The required output is the lines of the listing from the beginning through the line containing "You are a computer-use agent. 701x551 pixels.", each copied exactly, without any pictures.

• **AVAILABLE DATA**:
= = = =
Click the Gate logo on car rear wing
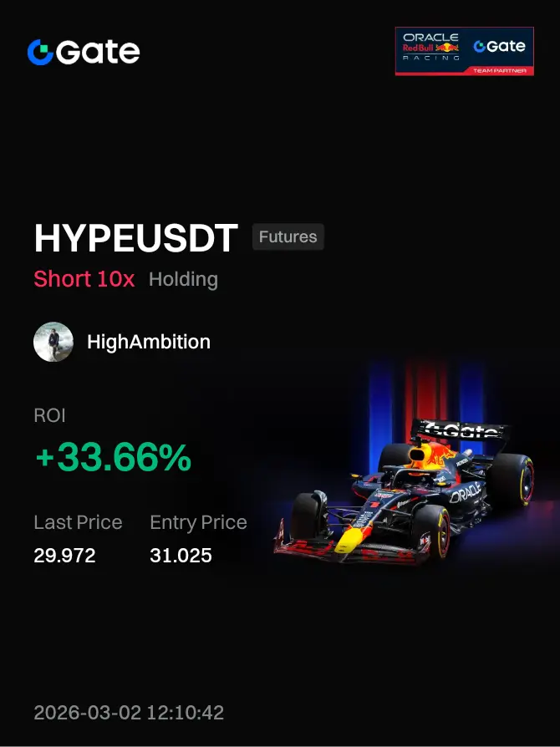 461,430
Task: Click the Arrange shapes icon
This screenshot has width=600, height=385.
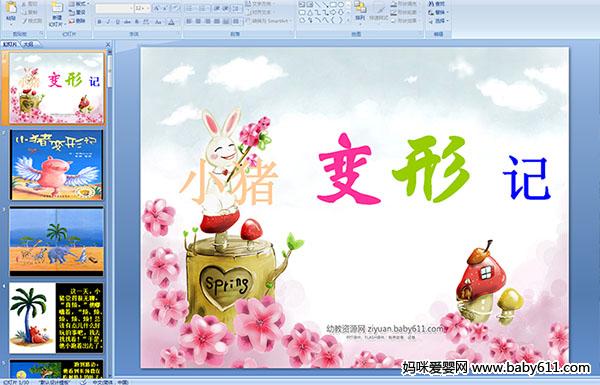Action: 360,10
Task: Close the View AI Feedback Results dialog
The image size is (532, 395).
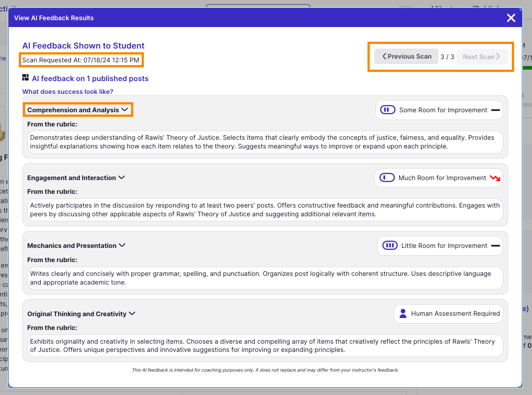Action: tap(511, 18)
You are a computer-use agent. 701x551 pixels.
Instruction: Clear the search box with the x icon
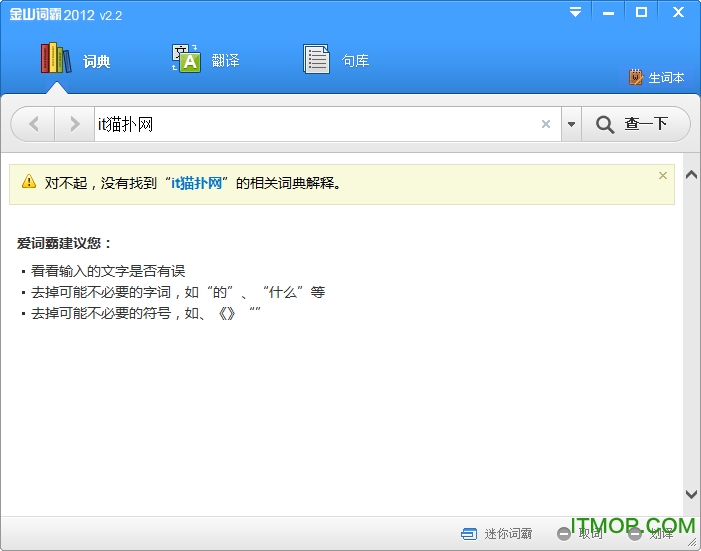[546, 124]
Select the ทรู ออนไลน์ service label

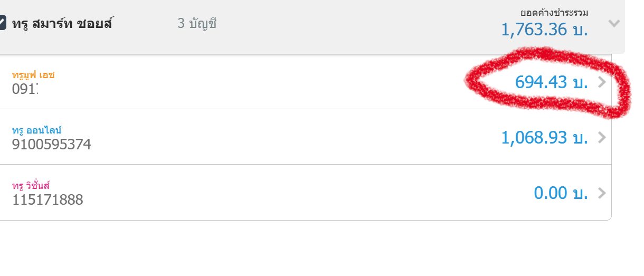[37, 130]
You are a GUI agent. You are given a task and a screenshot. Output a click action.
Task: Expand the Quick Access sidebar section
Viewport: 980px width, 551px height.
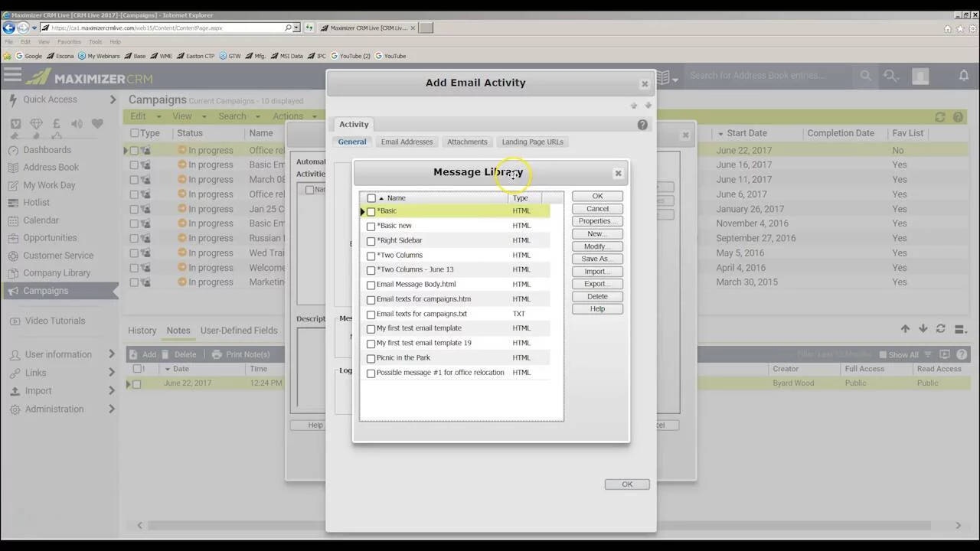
= = = =
• **EXERCISE RESULT**:
Click the Gate logo on car rear wing
 461,430
Task: Click the Arrange shapes icon
This screenshot has width=600, height=385.
Action: 360,10
Task: Close the View AI Feedback Results dialog
The image size is (532, 395).
Action: tap(511, 18)
You are a computer-use agent. 701x551 pixels.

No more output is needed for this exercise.